Macwelt wünscht einen guten Morgen!
Nach 22 Jahren helfen Renovierungen an Geschäftsgebäuden nicht mehr viel. Dann ist eher eine Generalsanierung angesagt – oder man wechselt mit dem Business gleich die Räumlichkeiten.
Das passiert heute mit dem Apple Store Tysons Corner in McLean, Virginia. Im dortigen Einkaufscenter eröffnete am 19. Mai 2001, einem Samstag, der erste Apple Store überhaupt. Nun zieht er um, innerhalb des Gebäudes. Nach Wochen der Schließung eröffnet der neu eingerichtete Laden im Einkaufszentrum vor den Toren der Hauptstadt Washington D.C. eine Ebene höher.
Am gleichen Tag, aber wegen der unterschiedlichen Zeitzonen eben drei Stunden später, brachte Apple auch an der Westküste seinen ersten Store ins Geschäft, im kalifornischen Glendale. Auch den Ort kennt man kaum, aber die Stadt, vor deren Toren er liegt: Los Angeles.
Der Apple Store hat also eher klein angefangen, was mit Sicherheit keine schlechte Idee war. Denn so viele Markenshops von Computerherstellern sind mehr oder minder krachend gescheitert, vor Apple etwa Gateway. Warum sollte es Apple nicht genau so gehen? Weil Apple eben ein paar bessere Ideen hatte.
Zum einen: Die Apple Stores liegen allesamt in erstklassigen Lagen, entweder direkt in belebten Einkaufsstraßen oder in gut besuchten Einkaufszentren. Die offene Architektur mit den bis an den Boden reichenden Glasfronten – der ganze Laden ein einziges Schaufenster. Und natürlich die Strahlkraft der Marke Apple, die zu jener Zeit, als die Stores eröffneten, aber noch ein ganzes Stück weg vom iPod war und meilenweit entfernt vom iPhone.
Dass die Apple Stores aber schon gut als die eines Computerherstellers funktionierten, war nicht zuletzt einer Idee zu verdanken, die der damalige Retail-Chef Ron Johnson kurz vor der geplanten Vorstellung der neuen Stores im Januar 2001 zur Macworld Expo hatte und die Sache nochmals verzögerte: Anstatt den Store nach Produkten zu sortieren – hier iBook, dort iMac und in der Ecke Powerbook – schlug Johnson vor, die Produkte nach Lösungen zu sortieren.

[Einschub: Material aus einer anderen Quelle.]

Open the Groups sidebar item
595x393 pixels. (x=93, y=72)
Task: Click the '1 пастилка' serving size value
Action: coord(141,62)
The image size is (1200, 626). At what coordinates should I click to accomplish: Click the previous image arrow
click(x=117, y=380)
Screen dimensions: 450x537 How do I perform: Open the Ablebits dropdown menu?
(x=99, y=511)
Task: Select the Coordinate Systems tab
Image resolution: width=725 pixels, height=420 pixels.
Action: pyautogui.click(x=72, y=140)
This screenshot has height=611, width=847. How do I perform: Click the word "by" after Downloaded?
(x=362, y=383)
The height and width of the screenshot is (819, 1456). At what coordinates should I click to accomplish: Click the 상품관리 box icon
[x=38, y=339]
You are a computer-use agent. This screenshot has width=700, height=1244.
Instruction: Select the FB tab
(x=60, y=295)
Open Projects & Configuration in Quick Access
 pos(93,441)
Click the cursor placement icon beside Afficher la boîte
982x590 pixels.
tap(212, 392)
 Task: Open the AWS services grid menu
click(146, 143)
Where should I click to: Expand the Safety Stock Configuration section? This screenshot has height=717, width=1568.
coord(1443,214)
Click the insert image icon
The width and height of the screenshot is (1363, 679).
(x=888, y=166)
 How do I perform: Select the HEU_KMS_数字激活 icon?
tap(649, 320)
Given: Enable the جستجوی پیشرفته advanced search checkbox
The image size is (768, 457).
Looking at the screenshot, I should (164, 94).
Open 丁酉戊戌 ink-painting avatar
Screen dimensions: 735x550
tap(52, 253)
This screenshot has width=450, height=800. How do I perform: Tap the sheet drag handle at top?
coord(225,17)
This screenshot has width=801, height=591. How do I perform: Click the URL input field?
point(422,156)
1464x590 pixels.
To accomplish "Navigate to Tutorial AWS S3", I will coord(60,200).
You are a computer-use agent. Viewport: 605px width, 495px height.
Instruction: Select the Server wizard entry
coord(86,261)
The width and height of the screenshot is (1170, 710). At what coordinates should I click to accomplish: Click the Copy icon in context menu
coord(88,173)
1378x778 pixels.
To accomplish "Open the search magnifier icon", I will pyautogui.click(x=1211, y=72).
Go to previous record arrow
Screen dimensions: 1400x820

Also etwa: hier digital Hub, dort Office, da drüben Schule und in der Ecke professionelles Desktop-Publishing. Ausweislich der Biografie von Walter Isaacson war Steve Jobs über den Last-Minute-Vorschlag Johnsons derart aufgebracht, dass man “zur Schnecke machen” noch als Euphemismus bezeichnen muss. Doch nach einer Nacht des Überlegens ließ Jobs aber genau das umsetzen, was Johnson vorgeschlagen hatte.
Den Apple Store von heute erkennt man kaum in den kleinen Originalen vom Mai 2001 wieder, im Kern sind sie aber gleich geblieben: lösungsorientiert. Johnsons Nachnachfolgerin Angela Ahrendts, auch schon wieder lange aus dem Unternehmen geschieden, wagte die größte Transformation seither: Der Apple Store solle zu einem Treffpunkt werden, von Gleichgesinnten, von Leuten, die etwas über digitale Fotografie erfahren oder von den allgegenwärtigen Genies hinter den Tresen. Der Verkauf des Produktes wird scheinbar zur Nebensächlichkeit.
Selbst während der Pandemie blieben die Stores nicht ständig geschlossen, man konnte mit Termin bestellte Produkte abholen oder welche zur Reparatur bringen, die Sessions „Today at Apple“ verlegte Apple ins Web – hat ganz gut geklappt.
In Deutschland fiel eine der „Grand Openings“ ebenso in die Zeit der Kontaktbeschränkungen, Apples jüngste hiesige Niederlassung in Berlin-Mitte lädt aber längst wieder wie alle anderen Filialen Publikum zum Staunen, Lernen, Flanieren, Unterhalten und letztendlich Kaufen ein. Außer, wenn der Store wegen Renovierung und Umzug mal eine Weile lang dicht ist. Langsam kommen die ersten deutschen Stores in ein Alter, in denen mehr als nur Facelifts fällig werden könnten.